Disturbance of iron metabolism in Parkinson’s disease — ultrasonography as a biomarker
- Cite this article as:
- Berg, D., Hochstrasser, H., Schweitzer, K.J. et al. neurotox res (2006) 9: 1. doi:10.1007/BF03033302
A central role of iron in the pathogenesis of Parkinson’s disease (PD) has been discussed for many years. So far, however, a biomarker indicating increased iron levels in the substantia nigra (SN) in PD patients has been missing. Performing transcranial ultrasound we detected an increased area of SN echogenicity as a typical echofeature in PD, visible already in the early stages of the disease and in subjects with subclinical impairment of the nigrostriatal system.
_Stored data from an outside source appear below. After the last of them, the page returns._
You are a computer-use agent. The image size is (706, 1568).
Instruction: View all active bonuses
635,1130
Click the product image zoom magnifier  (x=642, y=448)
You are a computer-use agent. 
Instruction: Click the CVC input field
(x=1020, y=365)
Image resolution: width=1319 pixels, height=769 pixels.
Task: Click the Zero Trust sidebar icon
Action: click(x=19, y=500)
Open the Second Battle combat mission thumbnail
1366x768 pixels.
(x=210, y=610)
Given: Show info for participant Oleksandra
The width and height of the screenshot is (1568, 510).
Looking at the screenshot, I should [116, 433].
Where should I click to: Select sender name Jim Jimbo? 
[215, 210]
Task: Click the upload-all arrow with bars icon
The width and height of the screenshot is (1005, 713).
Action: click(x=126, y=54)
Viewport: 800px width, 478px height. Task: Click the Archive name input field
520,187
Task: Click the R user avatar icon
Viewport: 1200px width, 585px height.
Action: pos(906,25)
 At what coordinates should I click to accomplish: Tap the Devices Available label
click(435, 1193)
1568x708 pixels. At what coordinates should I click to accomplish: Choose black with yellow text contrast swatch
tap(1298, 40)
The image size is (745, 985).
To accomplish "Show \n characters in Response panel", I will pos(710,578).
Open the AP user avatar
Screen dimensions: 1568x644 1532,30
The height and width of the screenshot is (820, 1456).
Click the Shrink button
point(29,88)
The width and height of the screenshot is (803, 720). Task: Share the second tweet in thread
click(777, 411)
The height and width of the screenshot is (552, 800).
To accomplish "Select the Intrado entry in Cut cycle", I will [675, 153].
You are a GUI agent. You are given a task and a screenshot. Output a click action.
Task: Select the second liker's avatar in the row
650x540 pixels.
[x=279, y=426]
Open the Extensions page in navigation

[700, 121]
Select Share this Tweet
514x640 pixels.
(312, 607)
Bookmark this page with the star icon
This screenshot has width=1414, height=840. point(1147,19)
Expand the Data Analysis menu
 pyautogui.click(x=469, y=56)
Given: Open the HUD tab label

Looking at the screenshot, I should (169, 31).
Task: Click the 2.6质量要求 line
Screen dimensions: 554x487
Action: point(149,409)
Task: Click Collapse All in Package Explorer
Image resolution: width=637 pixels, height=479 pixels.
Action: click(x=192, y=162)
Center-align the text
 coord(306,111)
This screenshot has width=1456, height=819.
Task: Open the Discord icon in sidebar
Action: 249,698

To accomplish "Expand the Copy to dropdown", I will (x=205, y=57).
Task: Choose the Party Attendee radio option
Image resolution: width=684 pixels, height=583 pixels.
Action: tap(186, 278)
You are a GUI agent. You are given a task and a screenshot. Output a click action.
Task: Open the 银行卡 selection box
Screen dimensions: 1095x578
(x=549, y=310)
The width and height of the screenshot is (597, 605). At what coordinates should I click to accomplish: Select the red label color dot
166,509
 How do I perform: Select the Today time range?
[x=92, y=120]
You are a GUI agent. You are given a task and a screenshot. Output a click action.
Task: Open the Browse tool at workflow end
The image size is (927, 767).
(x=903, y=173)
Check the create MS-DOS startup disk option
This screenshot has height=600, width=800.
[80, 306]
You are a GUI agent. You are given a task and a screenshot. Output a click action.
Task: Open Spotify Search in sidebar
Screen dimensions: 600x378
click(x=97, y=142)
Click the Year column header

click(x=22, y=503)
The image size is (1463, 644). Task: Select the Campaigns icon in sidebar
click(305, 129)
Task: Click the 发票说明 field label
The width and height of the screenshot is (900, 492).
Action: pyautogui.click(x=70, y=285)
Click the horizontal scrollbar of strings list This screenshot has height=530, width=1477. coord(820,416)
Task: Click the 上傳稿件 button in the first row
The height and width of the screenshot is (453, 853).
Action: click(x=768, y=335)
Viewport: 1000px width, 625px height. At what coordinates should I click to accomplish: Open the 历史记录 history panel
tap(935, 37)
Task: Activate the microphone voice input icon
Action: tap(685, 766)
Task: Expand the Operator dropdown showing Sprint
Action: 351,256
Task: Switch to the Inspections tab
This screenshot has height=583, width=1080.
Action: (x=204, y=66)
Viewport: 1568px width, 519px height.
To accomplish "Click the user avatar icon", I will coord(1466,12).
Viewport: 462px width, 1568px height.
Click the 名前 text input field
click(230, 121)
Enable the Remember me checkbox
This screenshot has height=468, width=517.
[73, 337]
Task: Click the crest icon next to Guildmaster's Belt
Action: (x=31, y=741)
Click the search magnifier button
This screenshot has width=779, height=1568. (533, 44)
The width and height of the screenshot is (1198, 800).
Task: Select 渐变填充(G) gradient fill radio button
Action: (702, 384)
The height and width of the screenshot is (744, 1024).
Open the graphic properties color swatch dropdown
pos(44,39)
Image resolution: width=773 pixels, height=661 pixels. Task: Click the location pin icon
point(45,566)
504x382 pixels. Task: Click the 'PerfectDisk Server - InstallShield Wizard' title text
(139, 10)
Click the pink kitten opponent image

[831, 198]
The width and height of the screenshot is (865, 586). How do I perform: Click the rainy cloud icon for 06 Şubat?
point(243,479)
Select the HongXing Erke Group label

Animal studies and post mortem analyses of human brain tissue revealed that this echofeature is associated with increased iron levels of the substantia nigra as well as a reduced neuromelanin content. The apparently autosomal dominant inheritance of this echofeature in relatives of patients with idiopathic PD indicates a primary role of disturbances of iron metabolism in PD. Consequently performed mutation analyses in genes involved in brain iron metabolism lead to the discovery of specific mutations in theferritin-H, IRP2 andHFE gene in single PD patients. Moreover, variations in the ceruloplasmin gene were found to be associated with PD or SN hyperechogenicity. Functional relevance of some of these mutations for iron metabolism could be proven. Therefore, SN hyperechogenicity can be regarded as biomarker for both: impairment of the nigrostriatal system and increased iron levels of the SN. Future studies aim at substantiating the hypothesis that healthy subjects with SN hyperechogenicity indeed represent a population at risk for nigrostriatal degeneration, which would have a significant impact on therapeutical options.